Data under study section start
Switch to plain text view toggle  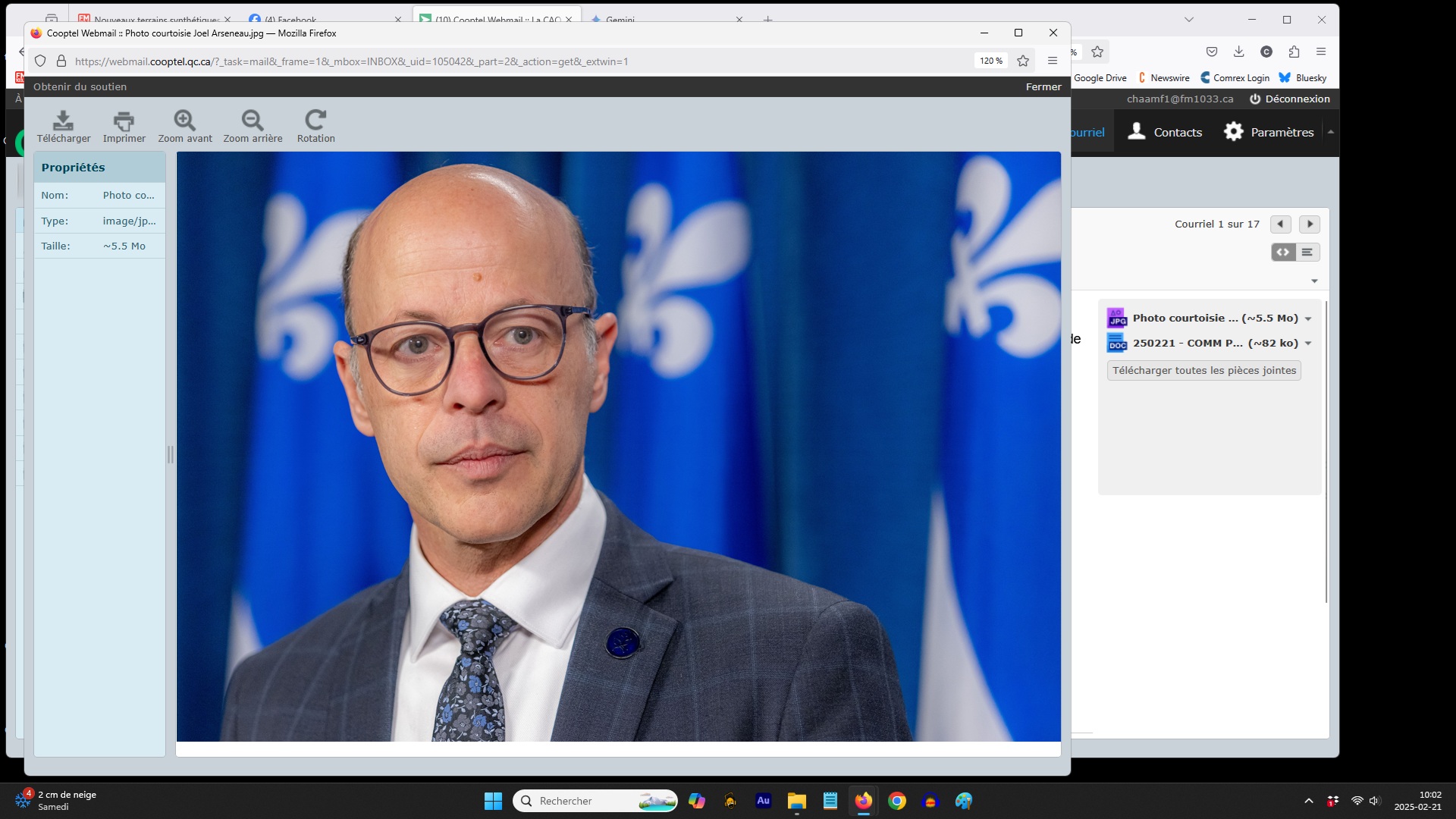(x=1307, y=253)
Data under study section end
Data under study section start
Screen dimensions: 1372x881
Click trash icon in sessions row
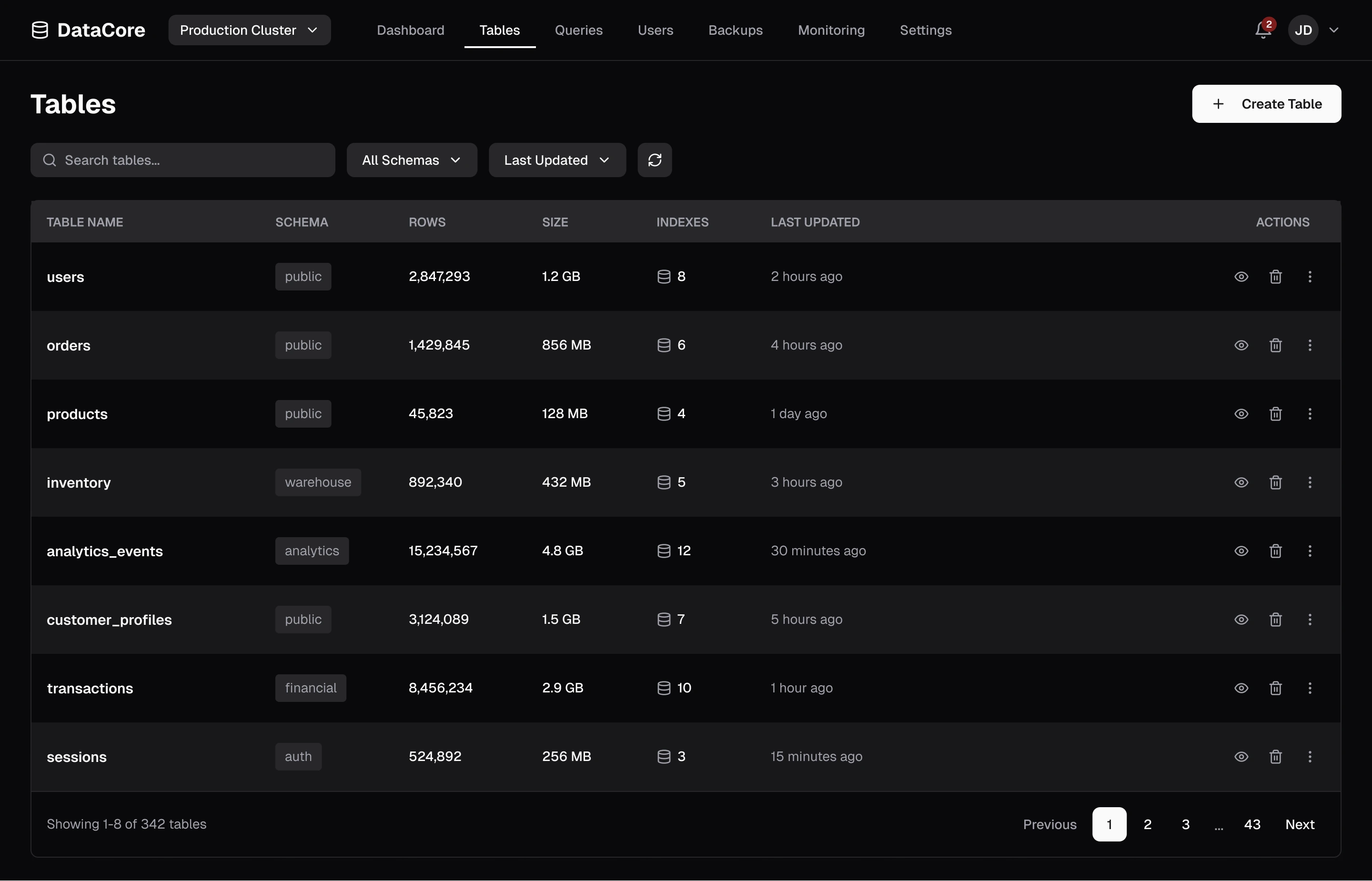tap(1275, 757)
Data under study section end
Data under study section start
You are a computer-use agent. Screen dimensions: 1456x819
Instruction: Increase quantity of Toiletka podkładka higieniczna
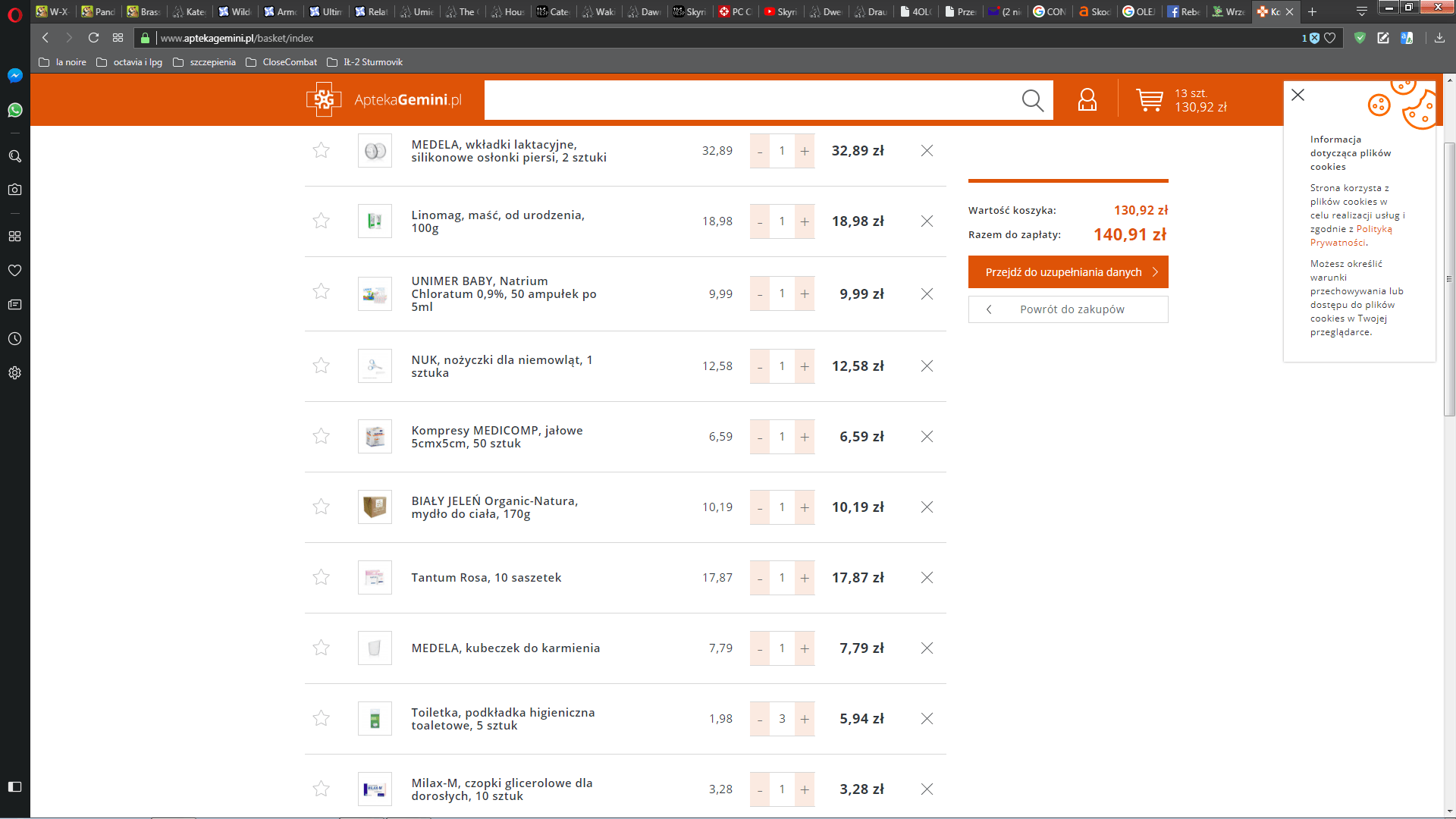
Data under study section end
* Work to complete *
Scan the entries above and work out how many lines include the word "dimensions"; the reply is that number alone.

* Result *
2